**Brief**
Starting at the line with "Screen dimensions: 472x738", retype every remaining line of the records exactly. Do not include pictures.

**Excerpted data**
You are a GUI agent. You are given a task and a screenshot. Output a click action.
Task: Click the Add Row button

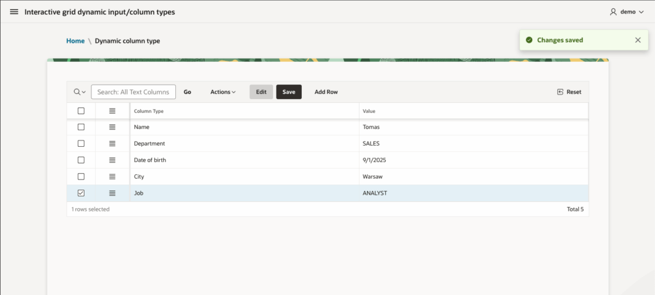326,92
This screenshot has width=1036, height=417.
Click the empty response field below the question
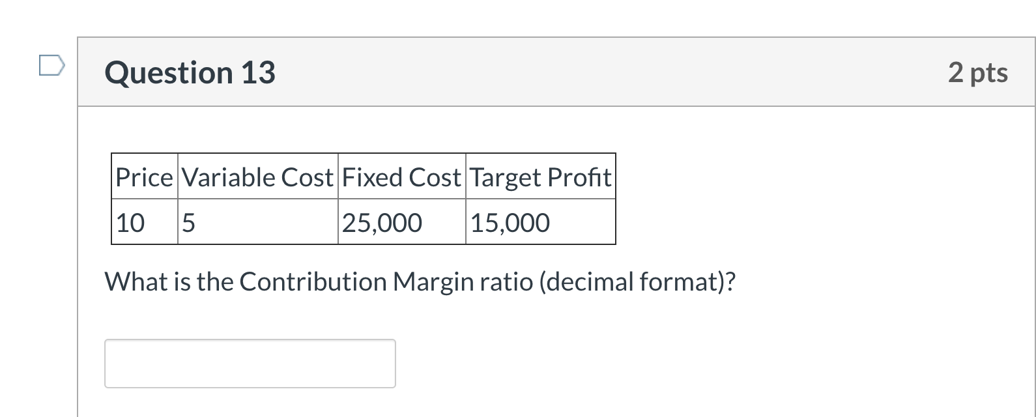pyautogui.click(x=250, y=363)
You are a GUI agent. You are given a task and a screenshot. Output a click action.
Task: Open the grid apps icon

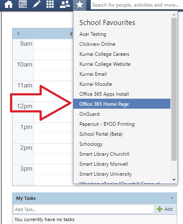point(50,4)
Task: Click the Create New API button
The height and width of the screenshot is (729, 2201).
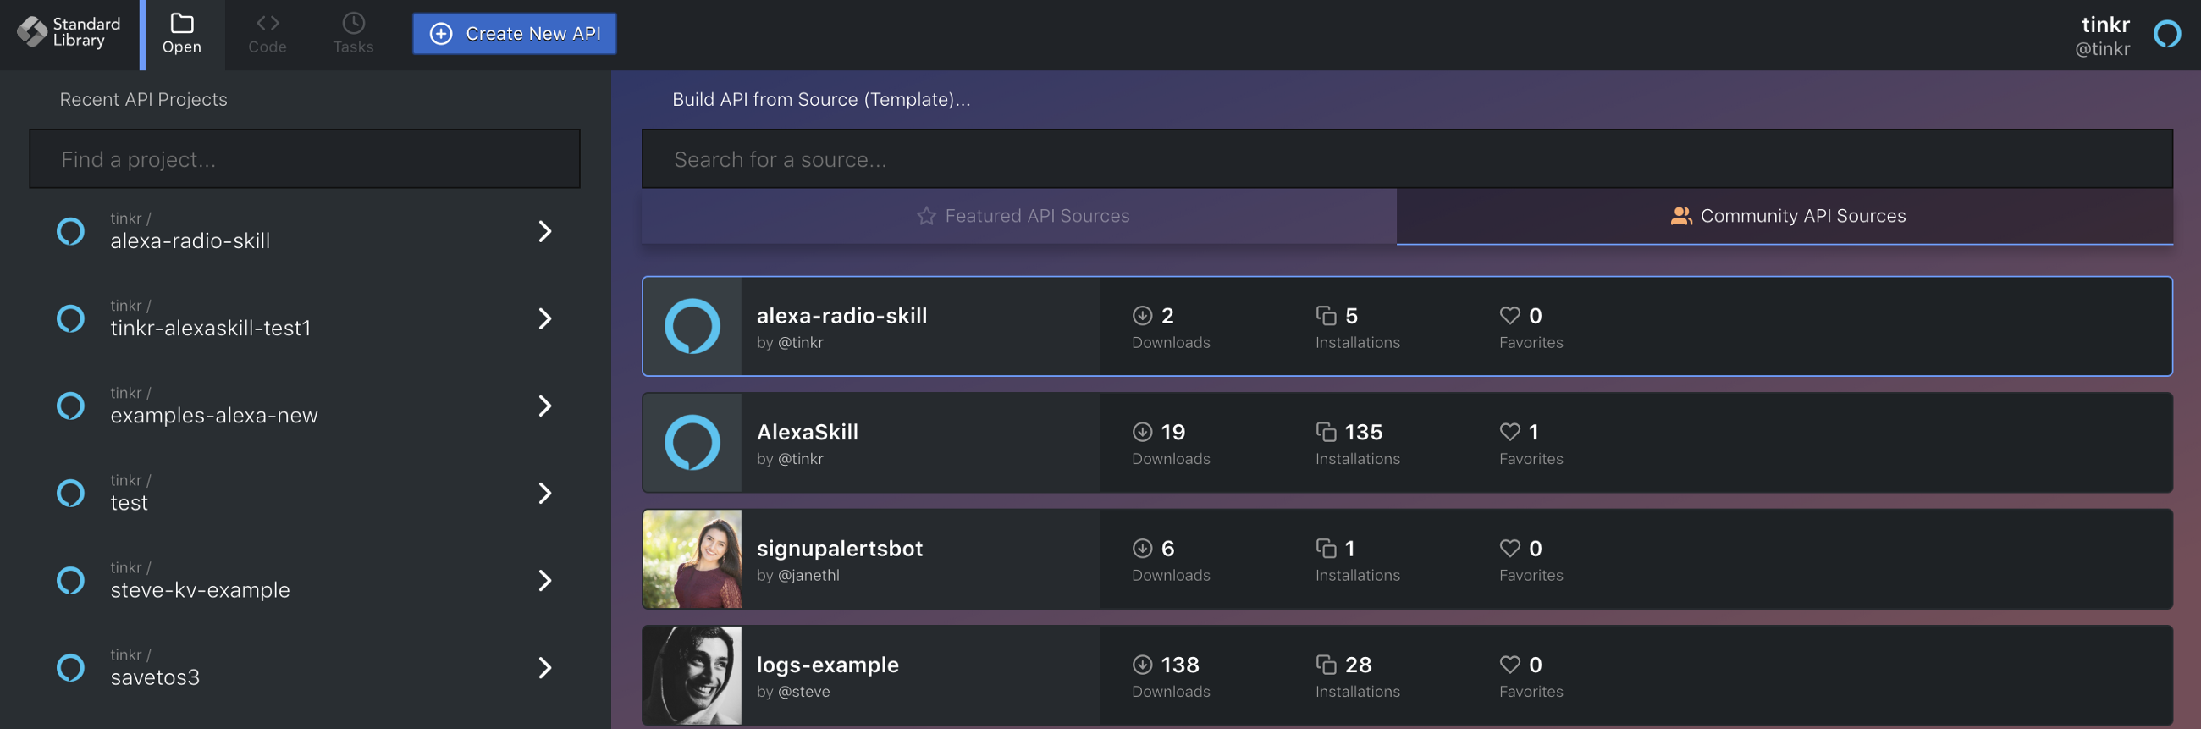Action: 514,33
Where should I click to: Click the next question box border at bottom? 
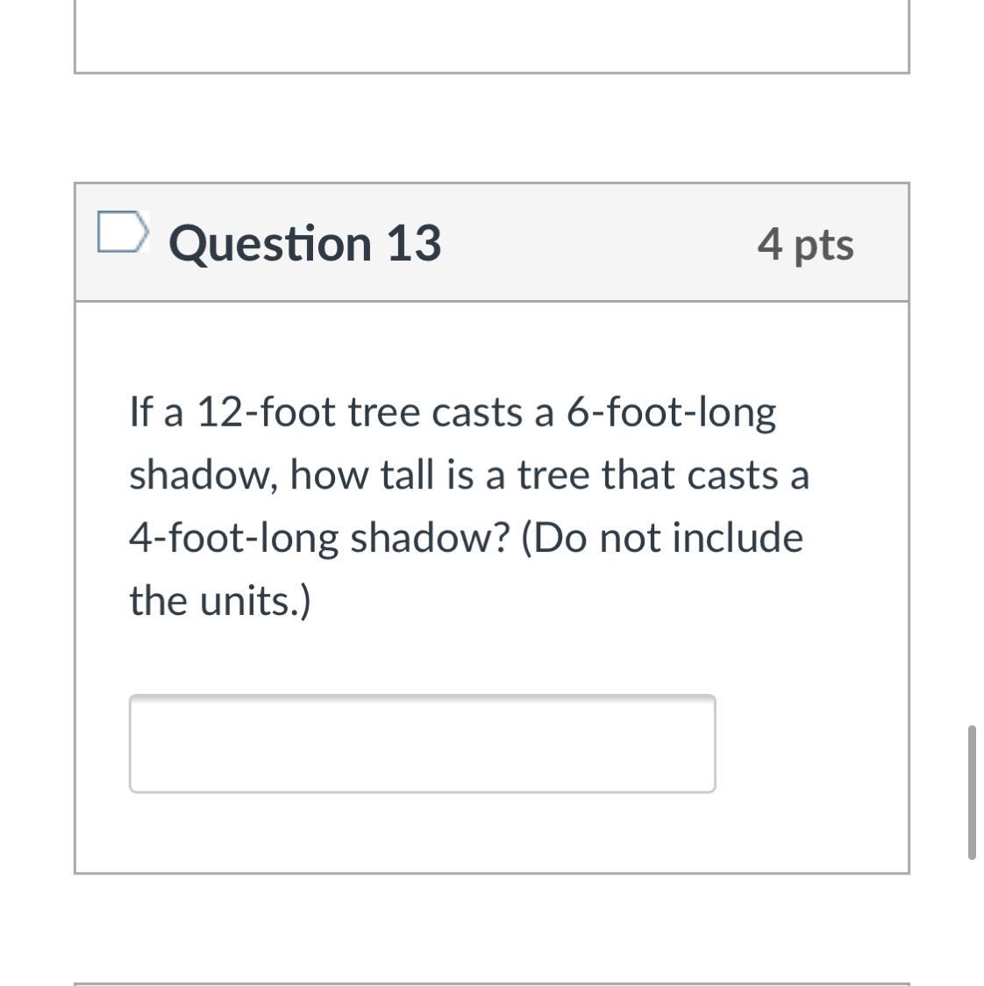(491, 983)
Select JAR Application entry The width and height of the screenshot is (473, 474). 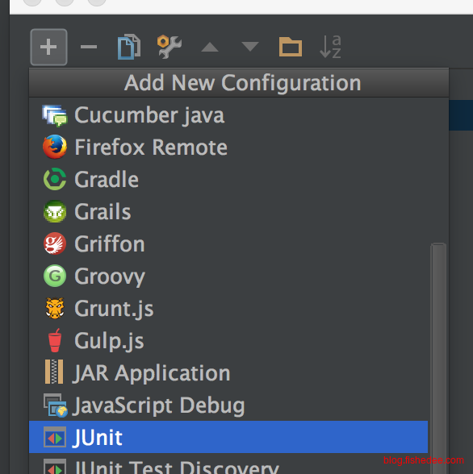click(x=228, y=372)
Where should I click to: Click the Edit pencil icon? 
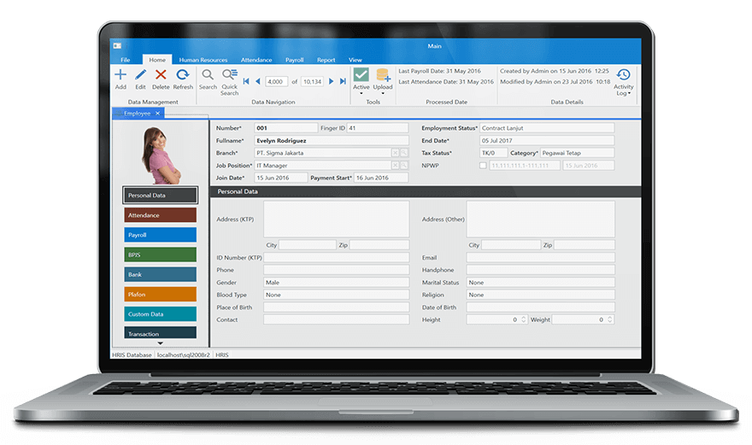click(140, 77)
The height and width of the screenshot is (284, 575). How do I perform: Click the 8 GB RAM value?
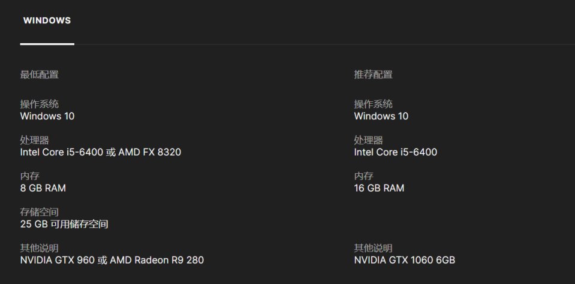43,188
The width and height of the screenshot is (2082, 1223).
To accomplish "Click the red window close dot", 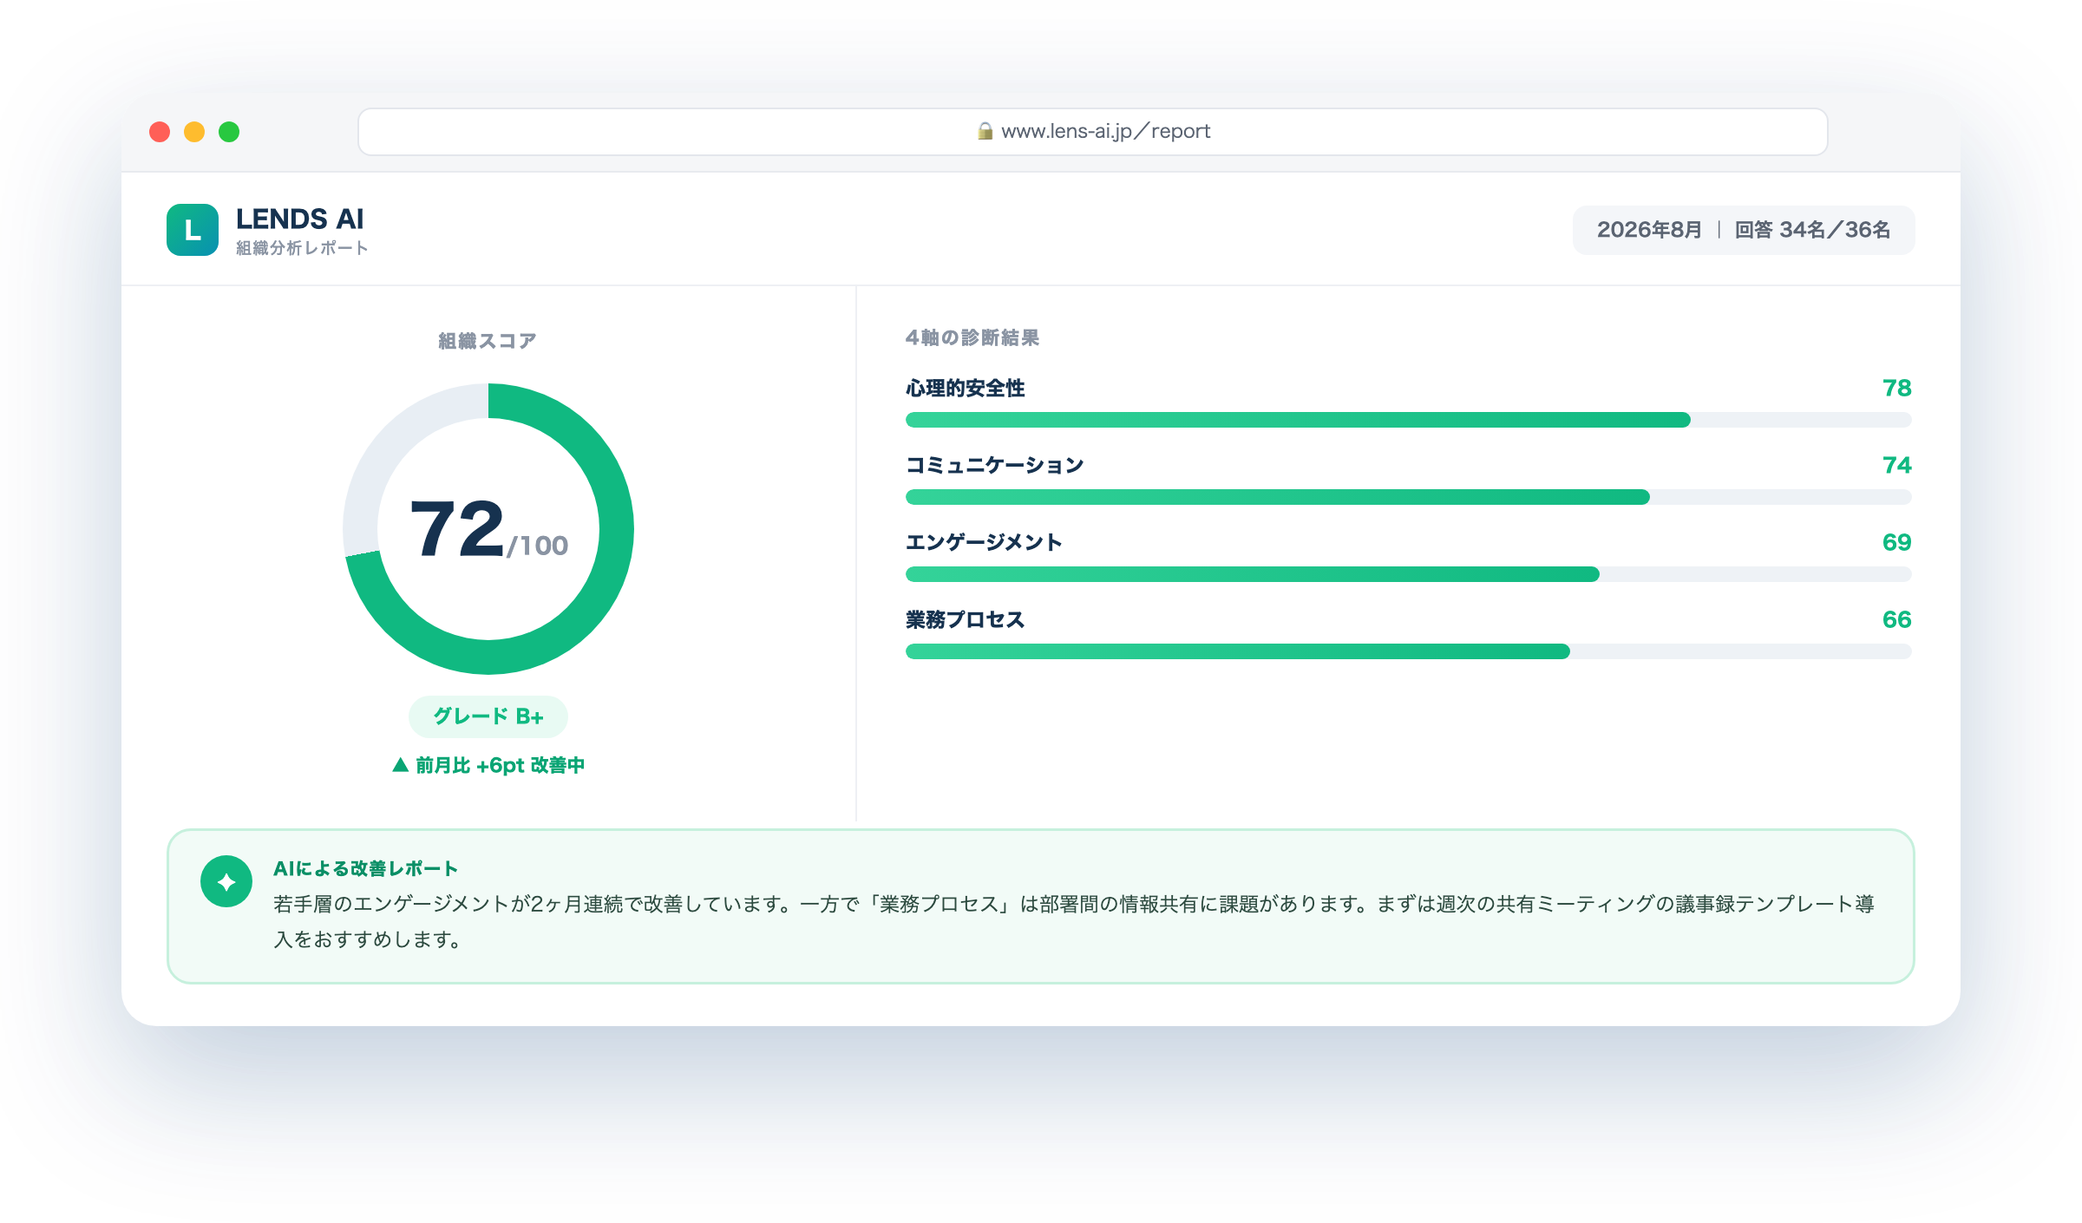I will 160,132.

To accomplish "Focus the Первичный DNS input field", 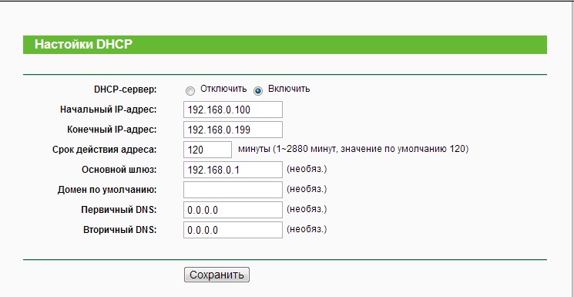I will point(233,210).
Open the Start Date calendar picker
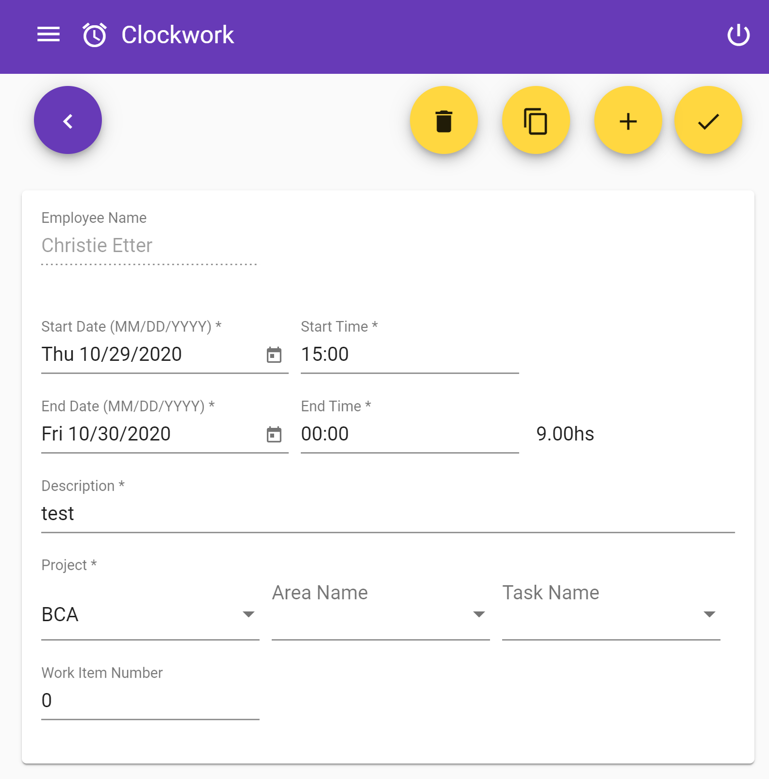 [x=274, y=355]
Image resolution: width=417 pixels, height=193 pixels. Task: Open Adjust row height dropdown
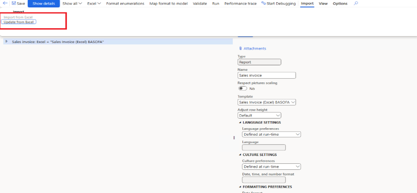(x=259, y=115)
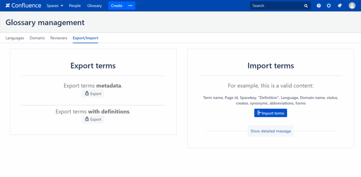
Task: Select the Export/Import tab
Action: (x=85, y=38)
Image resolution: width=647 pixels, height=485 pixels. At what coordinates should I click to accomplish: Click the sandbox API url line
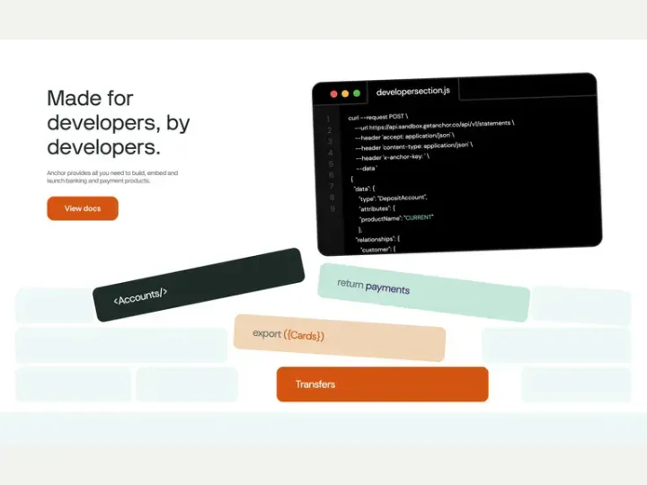[434, 126]
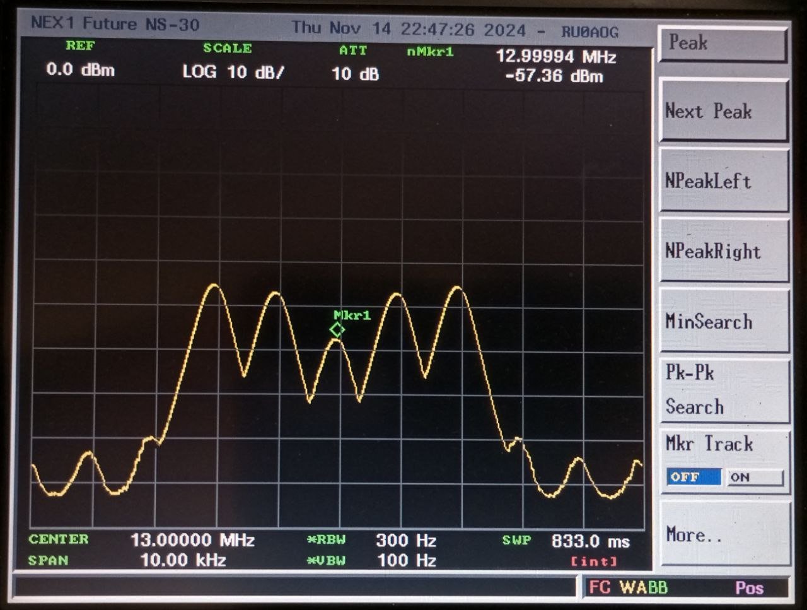Click the Mkr1 diamond marker on trace

coord(337,329)
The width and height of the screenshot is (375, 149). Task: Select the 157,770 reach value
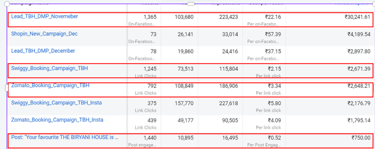[184, 103]
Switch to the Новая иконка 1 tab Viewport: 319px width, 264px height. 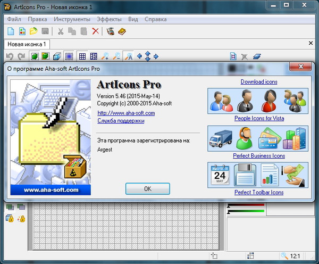(x=27, y=44)
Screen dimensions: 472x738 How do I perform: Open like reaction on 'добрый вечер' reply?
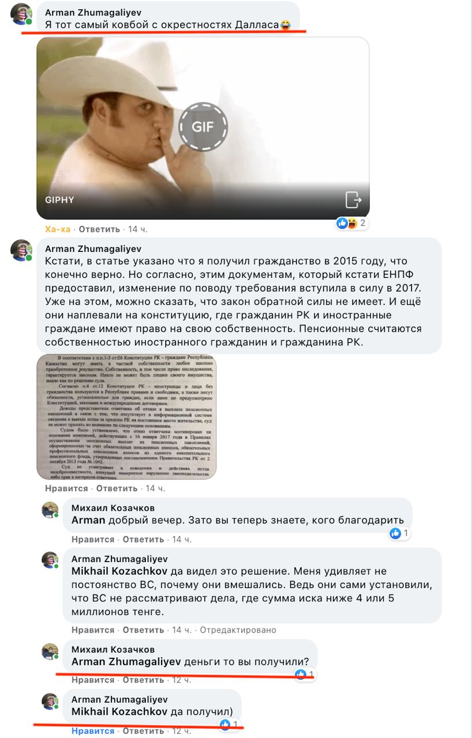[399, 534]
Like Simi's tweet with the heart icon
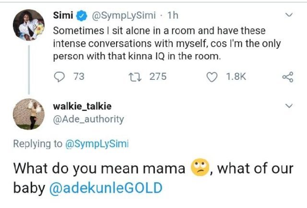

**Solution to this problem**
Screen dimensions: 472x738 How do I perform: Open like reaction on 'добрый вечер' reply?
[399, 534]
Like Simi's tweet with the heart icon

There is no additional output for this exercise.